In the days and weeks that follow a response to a disaster it’s expected and necessary that those involved retrace the steps they took and the decisions they made to ensure that needed resources are at the ready, that everyone is trained and prepared and that lines of communication are clear.
Such reviews following last year’s deadly Oso landslide led to changes — including a clarification when the state’s “all-hazards” incident management resources can be called upon — that better prepare first-responders and officials for the next large-scale disaster.
It’s not second-guessing; it’s a thoughtful debriefing.
And a review of the response to the Oct. 24 shooting at Marysville Pilchuck High School, which ultimately claimed the lives of four students and the young gunman, is also necessary and proper.
But not hours into the response when shock still gripped emergency crews, some of them with children at the school.
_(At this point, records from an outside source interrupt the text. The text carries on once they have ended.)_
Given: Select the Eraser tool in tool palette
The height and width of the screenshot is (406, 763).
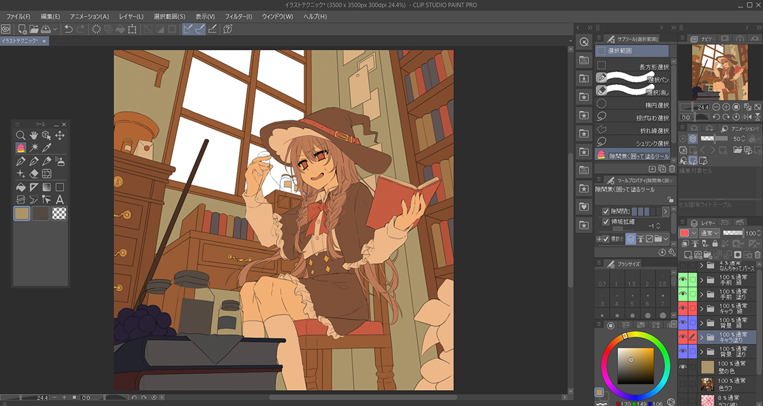Looking at the screenshot, I should 34,173.
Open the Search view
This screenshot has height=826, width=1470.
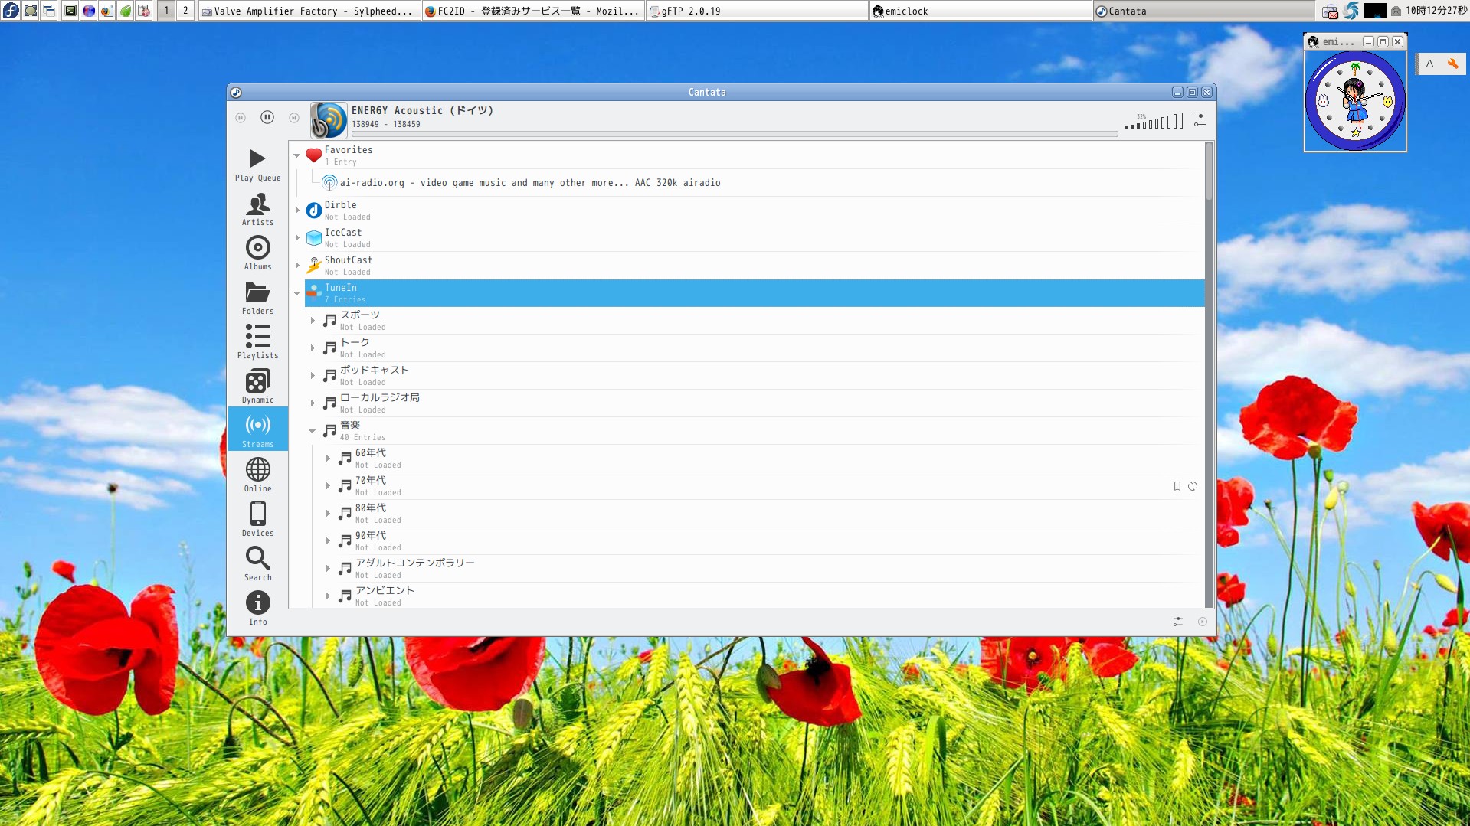[x=257, y=564]
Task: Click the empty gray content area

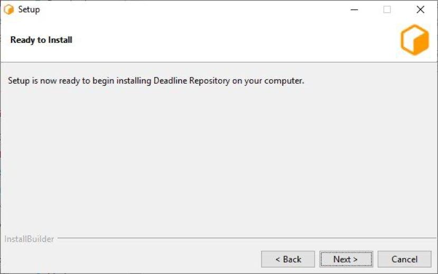Action: [x=218, y=157]
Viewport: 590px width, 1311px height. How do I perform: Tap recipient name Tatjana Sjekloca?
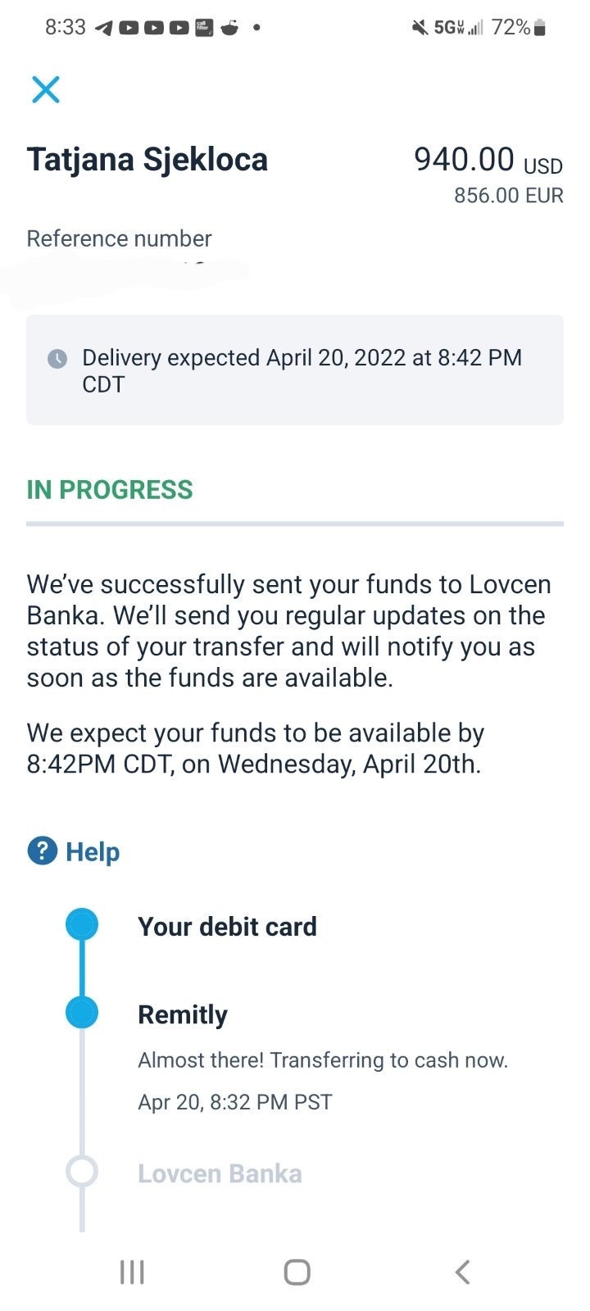[148, 159]
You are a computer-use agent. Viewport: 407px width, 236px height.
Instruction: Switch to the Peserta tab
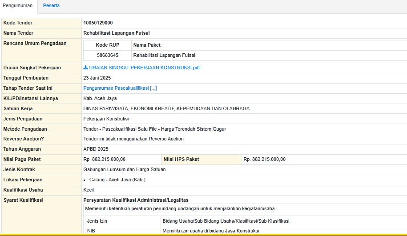(x=51, y=5)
And not by relying on incorrect information and assumptions.
A report published Friday by Herald Writers Scott North and Chuck Taylor has revealed:
It was only hours following that shooting when officials at Seattle’s Haborview Medical Center, overseen by UW Medicine, began questioning the decisions made by Marysville first-responders and doctors at Providence Everett Medical Center. A review of internal emails between Harborview officials shows that eight hours after the shooting, Harborview’s chief health system officer, Johnese Spisso, wrote the hospitals’ chief of trauma, Dr. Eileen Bulger, that she was “appalled” by on-scene decisions to transport four critically injured victims by ambulance to Providence rather than having them airlifted from the scene to Harborview, the state’s premiere trauma center. Two days later Dr. Mary King, Harborview’s chief of pediatric critical care, called the decisions an “epic system failure” in an email to Bulger. Spisso in an email to Bulger would later accuse Providence of using the tragedy “for personal PR.”
Had it remained an email conversation, it could have ended there, but Bulger, just days after the shooting, shared her doubts about the triage decisions made in Marysville with the Seattle Times, second-guessing then repeated by Seattle TV stations, all calling into question the decisions made by Marysville first-responders and doctors at Providence.
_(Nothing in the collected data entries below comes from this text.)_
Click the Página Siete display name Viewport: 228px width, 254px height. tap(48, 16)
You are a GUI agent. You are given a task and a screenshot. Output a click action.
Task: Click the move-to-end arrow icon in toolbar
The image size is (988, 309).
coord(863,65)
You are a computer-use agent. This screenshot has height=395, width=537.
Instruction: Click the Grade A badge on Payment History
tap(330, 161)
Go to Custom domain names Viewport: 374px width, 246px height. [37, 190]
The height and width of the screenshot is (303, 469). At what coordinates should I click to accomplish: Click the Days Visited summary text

But the contention in emails and the Seattle media that Airlift’s helicopters were “hovering” over the scene only to be waved off is false. Review of flight logs and their tracking data, which were obtained only after a public records request and a five-month delay, show that Airlift helicopters were in-flight either in Skagit or King counties and still dozens of minutes away from the scene as ambulances were loaded and on their way to Providence. Victims arrived at Providence within 12 minutes. Waiting for helicopter transport to Harborview would have meant added delay to the victims’ care.
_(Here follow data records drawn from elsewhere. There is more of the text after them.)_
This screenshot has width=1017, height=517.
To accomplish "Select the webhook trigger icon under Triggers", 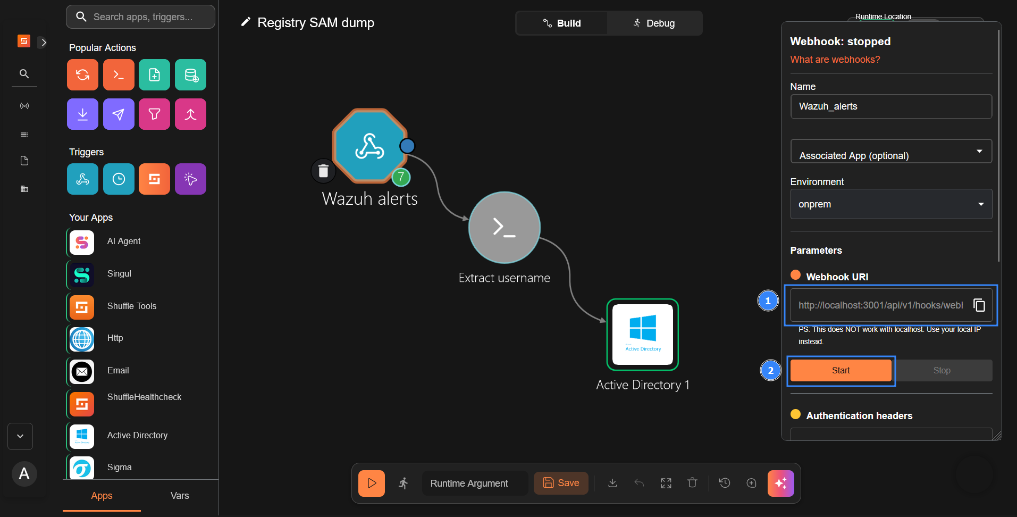I will click(82, 179).
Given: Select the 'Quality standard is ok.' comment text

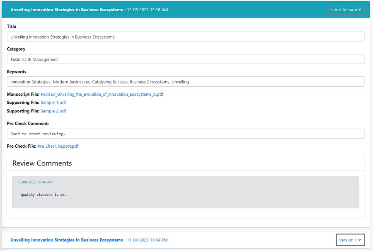Looking at the screenshot, I should [x=44, y=195].
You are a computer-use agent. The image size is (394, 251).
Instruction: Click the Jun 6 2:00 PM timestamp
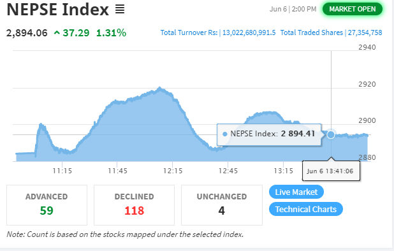[293, 9]
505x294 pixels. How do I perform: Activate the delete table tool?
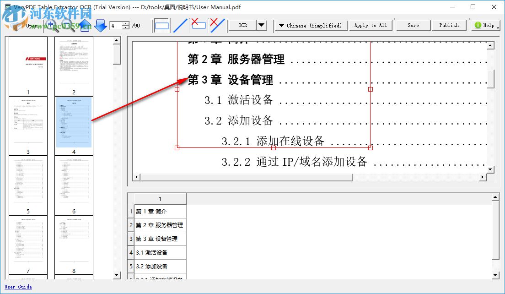tap(199, 25)
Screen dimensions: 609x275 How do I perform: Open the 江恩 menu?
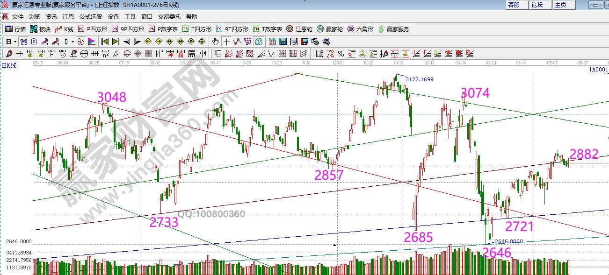point(68,16)
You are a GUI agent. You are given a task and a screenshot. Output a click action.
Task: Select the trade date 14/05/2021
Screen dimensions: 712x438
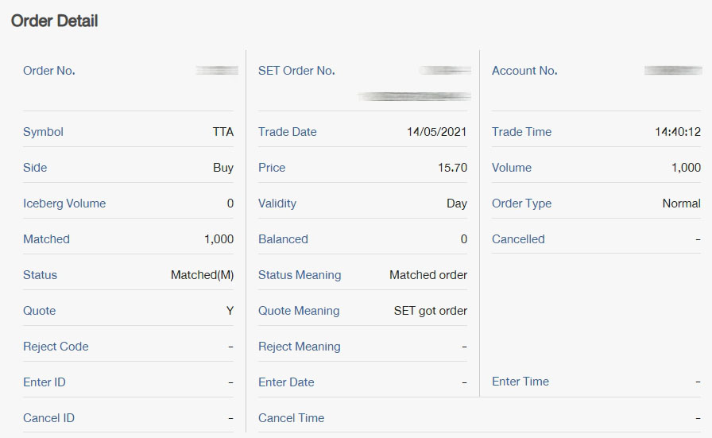pyautogui.click(x=437, y=132)

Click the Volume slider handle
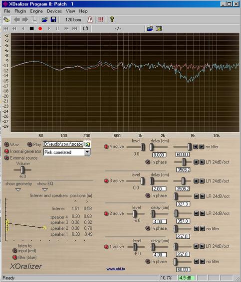coord(22,170)
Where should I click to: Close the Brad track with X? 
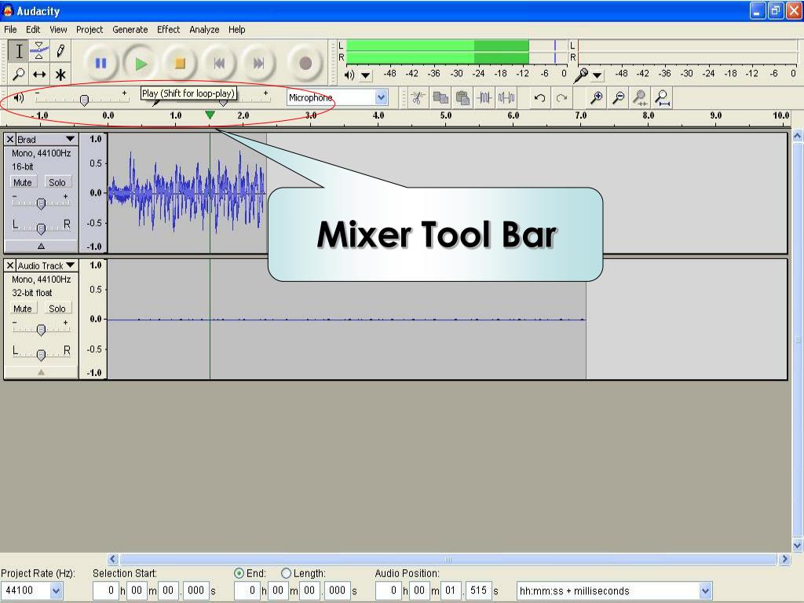point(10,139)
It’s important to remember that the gunman’s victims and the gunman, himself, were each shot at close range in the head. The gunman and one of his victims died at the scene. The only survivor sustained a gunshot wound to his jaw.
Again, reviews of tragedies such as this are important. But if improved emergency response and delivery of medical care is to be the outcome, they can only be performed once the necessary information has been gathered and verified.
In such debriefings, turf wars, egos and prejudgments have no place.